- Selected extract -

((

5 Things Your Favorite Band Does to Exploit You
Overzealous fans can be an endless source of income for a successful band. Musicians and record labels alike are well aware of this and aren't above exploiting it at every opportunity that presents itself. Whether it's the doing of the actual artist or just corporate music shenanigans that are out of their hands, the fact remains, when the music industry decides to sink their teeth in, the ones who get bled are usually the most loyal supporters. Here are a few ways it happens ...

))

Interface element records
((

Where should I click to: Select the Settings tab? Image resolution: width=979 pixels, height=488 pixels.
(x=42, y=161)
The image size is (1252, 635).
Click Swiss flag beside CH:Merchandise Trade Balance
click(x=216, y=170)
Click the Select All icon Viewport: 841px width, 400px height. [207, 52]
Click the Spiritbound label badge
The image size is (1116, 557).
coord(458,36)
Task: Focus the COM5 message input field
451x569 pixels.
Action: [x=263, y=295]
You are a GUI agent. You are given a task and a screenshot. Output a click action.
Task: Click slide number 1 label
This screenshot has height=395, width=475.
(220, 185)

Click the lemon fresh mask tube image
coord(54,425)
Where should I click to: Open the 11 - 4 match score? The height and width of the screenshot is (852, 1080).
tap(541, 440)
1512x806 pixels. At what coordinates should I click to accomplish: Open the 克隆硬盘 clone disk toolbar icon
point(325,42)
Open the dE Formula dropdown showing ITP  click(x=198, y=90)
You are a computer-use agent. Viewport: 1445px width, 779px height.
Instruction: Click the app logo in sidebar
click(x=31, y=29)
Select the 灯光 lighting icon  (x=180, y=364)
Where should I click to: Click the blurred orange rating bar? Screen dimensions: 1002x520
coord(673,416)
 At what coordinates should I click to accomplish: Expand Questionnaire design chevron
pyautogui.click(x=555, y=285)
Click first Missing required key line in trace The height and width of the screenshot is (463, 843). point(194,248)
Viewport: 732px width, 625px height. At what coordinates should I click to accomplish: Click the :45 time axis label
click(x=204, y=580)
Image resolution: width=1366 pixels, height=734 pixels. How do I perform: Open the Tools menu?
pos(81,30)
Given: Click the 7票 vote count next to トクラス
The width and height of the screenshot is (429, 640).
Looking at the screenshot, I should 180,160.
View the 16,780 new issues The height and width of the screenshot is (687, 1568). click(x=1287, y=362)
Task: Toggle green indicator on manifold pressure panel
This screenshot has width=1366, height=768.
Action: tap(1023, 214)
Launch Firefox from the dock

))

- Exercises -
a - Answer these questions about the article on how bands exploit their fans:
(i) How many things does the title say your favorite band does to exploit you?
(ii) What can overzealous fans be for a successful band?
(iii) Who are usually the ones who get bled when the music industry sinks its teeth in?
b - Update the article on how bands exploit their fans by writing out the stretch from "5 Things Your" through "it happens ...", with "record labels" replaced by "music publishers".
c - Write what comes next in the article on how bands exploit their fans, picking up after its last sentence.
The records play no part in what is asked here.

- Answers below -
a -
(i) Five.
(ii) An endless source of income.
(iii) The most loyal supporters.

b -
5 Things Your Favorite Band Does to Exploit You
Overzealous fans can be an endless source of income for a successful band. Musicians and music publishers alike are well aware of this and aren't above exploiting it at every opportunity that presents itself. Whether it's the doing of the actual artist or just corporate music shenanigans that are out of their hands, the fact remains, when the music industry decides to sink their teeth in, the ones who get bled are usually the most loyal supporters. Here are a few ways it happens ...

c -
Fan Club Presale Tickets
Is there a less "cool" group of musicians you can publicly admit to enjoying than Fleetwood Mac? Yes, the Eagles and/or Nickelback, but that's about it. And to that I say, whatever kids, Tusk is the shit, and Lindsey Buckingham is probably the most underrated guitar player on the planet, as you can watch him prove for damn near six solid minutes starting at the 3:23 mark of this video:
So when Fleetwood Mac announced in 2003 that they'd be touring for the first time in years, I wanted to be there. After investigating the matter on Ticketmaster, I found that tickets were available to "fan club" members two days early. With that information in hand, I quickly assembled my stockpile of Fleetwood Mac CDs so I could remove the proof of purchase codes I figured I'd have to mail in to become a member. The last time I'd dealt with a transaction of this nature, G.I. Joe Flag Points were the currency of choice. How much different could this be?
These spent like money in the '80s.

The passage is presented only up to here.